The structures Dr. Olson pointed out to the Glen Arbor Sun during a canoe trip in mid-June are either remnants of manmade fish sanctuaries — logs or stumps nailed onto much older water control structures in the early twentieth century by Trout Unlimited and the Michigan Department of Natural Resources (DNR) to create fish habitat in the river — or the remains of water wheels from before 1900 that early settlers used to irrigate cranberry fields in the bogs and low swales just east of the river.
In any case, the fish habitat features and the waterwheels are both protected, in principle, under state law and may not be legally removed without a permit from the Department of Environment Quality (DEQ). Olson believes that the structures dating from the 1880s may also be covered under the Federal Antiquities Act.
Though Olson originally thought the DNR held jurisdiction over historic objects in the river, the Department’s conservation agent for Leelanau County, Mike Borkovich, yielded to the DEQ. According to John Arevalo, the DEQ’s Cadillac District Supervisor for the Land and Water Management Division, one needs a permit to place new structures on the bottomland, to excavate or to build a dam — but that rule envisions larger projects that involve heavy equipment. “Someone could easily use their bare hands to remove a structure,” says Arevalo. “Technically, someone drifting by in a boat would need the permission of the structure’s riparian owner to remove it.

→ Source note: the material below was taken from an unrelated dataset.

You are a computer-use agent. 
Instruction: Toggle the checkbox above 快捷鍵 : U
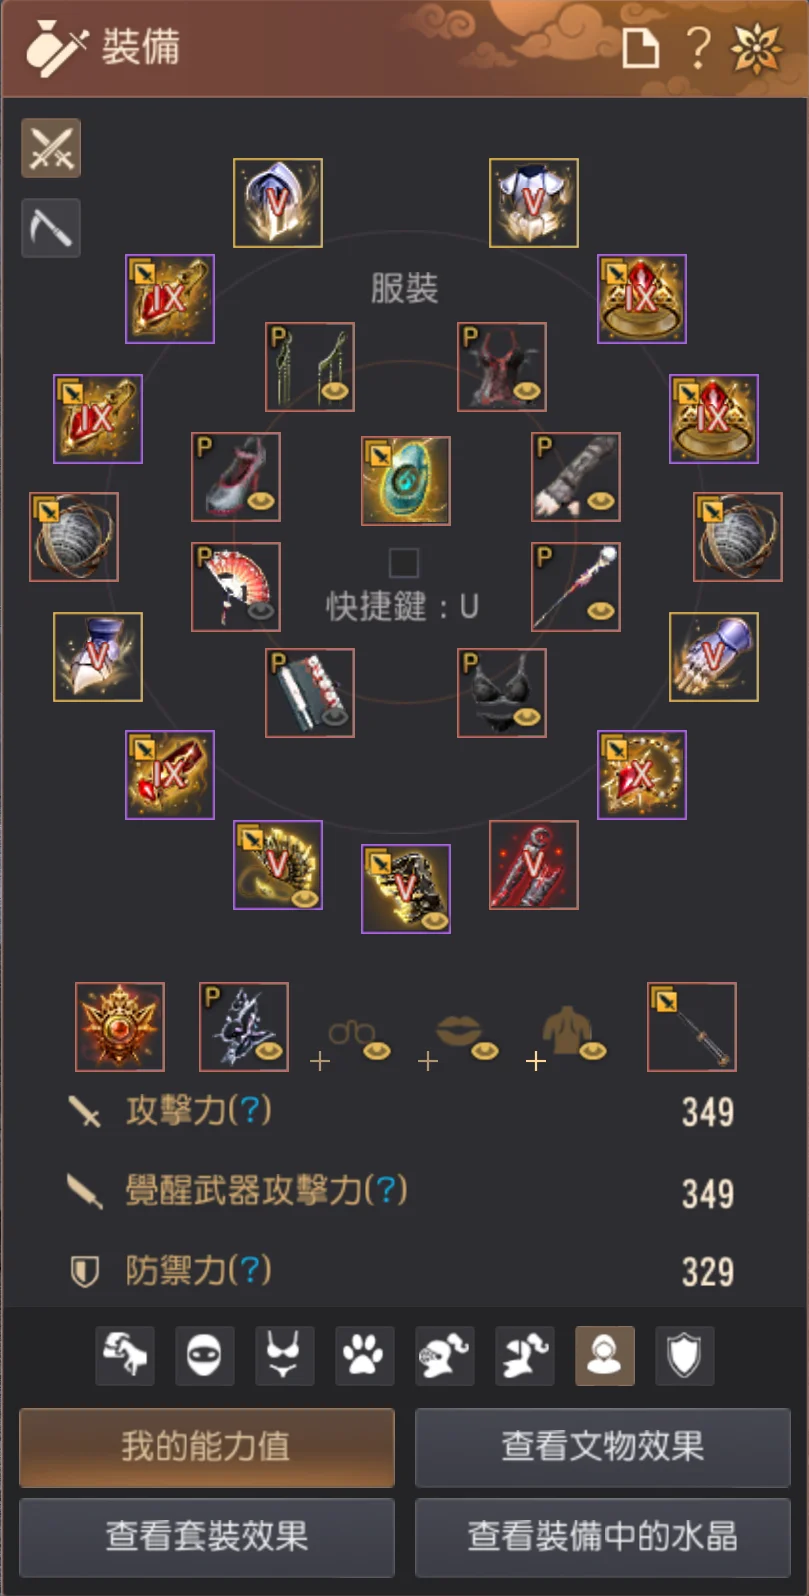(x=404, y=562)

But the reality is that we have a limited staff and a limited budget. Normally, if there really isn’t a large impact … and if it was impeding navigation … you could probably just remove it.”
Dr. Olson doesn’t necessarily expect government help to preserve the structures in the Crystal River. His primary goal is to inform local residents and canoers that these objects are relics of history, and deserve respect. He appeals to aerial photographs from 1952 for evidence of cranberry bogs, which he believes were once commercially farmed by Native Americans. “That’s why I like aerial photos,” he says. “Some say a photo never lies, but it never tells the whole truth either. A photo only answers the questions you’re asking.”
Local history guru John Tobin corroborates his belief that water control structures there were temporarily designed to transport water over the ridge to grow cranberries, especially when the river was low. Olson believes that the previous owner of his home, Jack Russell, wanted a fish farm on the east side of the ridge and that he paid a contractor and heavy equipment operator named Martin Egeler to dig a pond and use wooden conduits to channel water away from the river before the DNR stopped him.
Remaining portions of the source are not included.